Reviewed by John A. Erickson, Indiana University
This manual is an important addition to English-language materials on Uzbek. Its two volumes grew out of class materials used in both regular and intensive Uzbek courses at UCLA and aim to provide ‘culturally balanced language materials’ for students who wish, in the authors’s words, to obtain ‘well rounded composition and conversation competence’ in modern literary Uzbek, covering elementary, intermediate, and advanced levels of instruction.
The book contains an introduction; thirty chapters; a bibliography of selected works on Uzbek grammar, dictionaries, modern literature, and other materials on the language; an index of grammatical and other topics covered; and an index of Uzbek morphemes.
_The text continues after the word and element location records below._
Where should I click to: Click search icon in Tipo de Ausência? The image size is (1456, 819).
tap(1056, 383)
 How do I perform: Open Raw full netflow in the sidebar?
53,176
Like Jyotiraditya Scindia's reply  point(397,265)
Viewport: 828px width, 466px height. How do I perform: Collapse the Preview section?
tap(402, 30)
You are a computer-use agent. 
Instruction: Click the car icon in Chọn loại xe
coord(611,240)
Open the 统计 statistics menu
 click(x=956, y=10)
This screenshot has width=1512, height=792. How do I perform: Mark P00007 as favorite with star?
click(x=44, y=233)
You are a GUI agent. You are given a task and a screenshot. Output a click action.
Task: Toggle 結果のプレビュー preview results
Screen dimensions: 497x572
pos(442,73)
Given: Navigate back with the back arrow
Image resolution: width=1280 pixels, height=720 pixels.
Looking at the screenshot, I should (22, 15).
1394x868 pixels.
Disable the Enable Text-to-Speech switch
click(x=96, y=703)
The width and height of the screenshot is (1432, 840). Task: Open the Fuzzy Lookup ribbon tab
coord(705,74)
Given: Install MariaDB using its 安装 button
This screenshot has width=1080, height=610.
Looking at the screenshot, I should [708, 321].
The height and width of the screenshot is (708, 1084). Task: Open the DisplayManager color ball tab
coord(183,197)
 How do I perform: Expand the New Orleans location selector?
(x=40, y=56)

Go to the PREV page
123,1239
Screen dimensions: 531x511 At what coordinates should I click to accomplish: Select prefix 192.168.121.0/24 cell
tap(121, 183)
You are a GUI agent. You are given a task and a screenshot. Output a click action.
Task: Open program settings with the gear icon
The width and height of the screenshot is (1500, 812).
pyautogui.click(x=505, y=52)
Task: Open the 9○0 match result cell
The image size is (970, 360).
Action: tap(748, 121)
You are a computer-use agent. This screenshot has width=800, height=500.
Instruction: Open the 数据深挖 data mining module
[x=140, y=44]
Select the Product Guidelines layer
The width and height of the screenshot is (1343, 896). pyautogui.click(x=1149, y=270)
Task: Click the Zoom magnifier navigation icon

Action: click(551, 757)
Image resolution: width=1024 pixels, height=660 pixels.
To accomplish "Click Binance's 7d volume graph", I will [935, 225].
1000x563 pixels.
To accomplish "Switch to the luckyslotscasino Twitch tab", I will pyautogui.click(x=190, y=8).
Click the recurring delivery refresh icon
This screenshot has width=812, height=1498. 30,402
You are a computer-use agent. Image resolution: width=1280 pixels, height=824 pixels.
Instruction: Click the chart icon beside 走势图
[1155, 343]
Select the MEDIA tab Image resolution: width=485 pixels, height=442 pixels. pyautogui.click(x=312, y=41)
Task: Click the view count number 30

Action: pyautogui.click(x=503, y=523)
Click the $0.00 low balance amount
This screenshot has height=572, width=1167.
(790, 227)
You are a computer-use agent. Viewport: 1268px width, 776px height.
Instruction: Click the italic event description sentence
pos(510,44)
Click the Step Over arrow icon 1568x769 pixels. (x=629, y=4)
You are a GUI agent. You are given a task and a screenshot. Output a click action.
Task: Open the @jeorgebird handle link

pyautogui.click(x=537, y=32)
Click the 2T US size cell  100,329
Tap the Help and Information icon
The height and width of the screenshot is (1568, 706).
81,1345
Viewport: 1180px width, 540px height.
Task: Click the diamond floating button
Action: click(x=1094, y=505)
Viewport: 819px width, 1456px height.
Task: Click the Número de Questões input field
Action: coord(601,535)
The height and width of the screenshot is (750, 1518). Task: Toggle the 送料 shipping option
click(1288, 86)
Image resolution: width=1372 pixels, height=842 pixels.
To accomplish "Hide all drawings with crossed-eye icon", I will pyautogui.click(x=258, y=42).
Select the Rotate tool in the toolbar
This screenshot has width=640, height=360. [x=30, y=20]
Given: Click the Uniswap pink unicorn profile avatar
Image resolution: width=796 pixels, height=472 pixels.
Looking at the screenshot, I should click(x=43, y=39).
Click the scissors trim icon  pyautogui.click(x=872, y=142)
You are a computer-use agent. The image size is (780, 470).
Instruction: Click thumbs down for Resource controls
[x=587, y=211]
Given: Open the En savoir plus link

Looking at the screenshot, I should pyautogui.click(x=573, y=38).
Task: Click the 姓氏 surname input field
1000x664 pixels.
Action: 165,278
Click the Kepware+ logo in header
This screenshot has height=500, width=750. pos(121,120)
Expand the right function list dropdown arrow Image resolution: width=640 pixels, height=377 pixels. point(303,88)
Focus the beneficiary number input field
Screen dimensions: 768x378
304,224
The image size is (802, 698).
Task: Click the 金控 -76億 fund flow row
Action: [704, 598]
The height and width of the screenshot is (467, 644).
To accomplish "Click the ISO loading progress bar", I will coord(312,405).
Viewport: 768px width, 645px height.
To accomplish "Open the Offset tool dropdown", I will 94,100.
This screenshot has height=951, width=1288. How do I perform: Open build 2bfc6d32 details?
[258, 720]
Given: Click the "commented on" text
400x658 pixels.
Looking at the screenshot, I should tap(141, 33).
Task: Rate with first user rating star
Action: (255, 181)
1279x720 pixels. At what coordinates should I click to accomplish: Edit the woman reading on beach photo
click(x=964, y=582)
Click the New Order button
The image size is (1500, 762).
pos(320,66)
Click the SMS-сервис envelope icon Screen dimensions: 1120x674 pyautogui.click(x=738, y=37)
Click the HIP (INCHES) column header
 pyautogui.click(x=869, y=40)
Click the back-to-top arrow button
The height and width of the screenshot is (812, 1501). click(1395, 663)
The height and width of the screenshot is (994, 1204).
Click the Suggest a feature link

The introduction provides a succinct overview of modern literary Uzbek, the letters of its Cyrillic alphabet (but not its new Latin alphabet) together with their phonemic correspondents and a description of its phonology.
The chapters are uniformly organized, beginning with a sample proverb and an outline of grammatical topics and exercises covered. This is followed by a short dialogue with its translation and then by sections containing vocabulary (50–100 words); roughly fifteen phrases and idioms; five proverbs; grammar; a brief Uzbek text and its vocabulary; 10–20 Uzbek sentences to be copied and translated into English; about ten sentences in English for translation into Uzbek; ‘Directed composition’, with a topic described in English for students to write about in Uzbek; and ‘Conversation’, with a list of 15–30 expressions for use in conversations on various topics without the context of a dialogue.
The book covers most essential topics in Uzbek grammar, providing detailed descriptions of morphology, with many nominal declensions and verbal conjugations given in table format; however, it does not adequately address many topics in syntax, such as word order, agreement in complex sentences, coordination, subordination, and relative clauses. The vocabulary, phrases and idioms, and proverbs glossed in English at the beginning of each chapter often have no relevance to the readings or exercises that follow. The proverbs are rendered literally and without an illustrative context or explanation.
The conversation sections include topics such as ‘Greetings’, ‘Being thankful’, and ‘Complaints’, as well as ‘Curses’ and ‘Being rude’. Many essential conversation topics are missing, however, such as family, food, cooking, dining, shopping at the bazaar, transportation, and asking for directions, and this absence leaves significant gaps in needed vocabulary, as well as in common examples of certain grammatical constructions (e.g. bare ablative partitive expressions, as in ‘Take some of the bread’, routinely heard while dining). There are also many gaps in what might be expected for certain conversation topics; for example, under ‘Greetings’ one finds expressions such as ‘Hello’, ‘Good-bye’, and ‘How are you?’, but not ‘What is your name?’, ‘Where are you from?’, or their appropriate responses.
In sum, this book could serve as a useful reference manual on Uzbek grammar for both students and instructors, with many exercises that could be incorporated into language courses. Nonetheless, it would clearly need to be supplemented by other language materials to teach students communicative proficiency in many practical topics of conversation.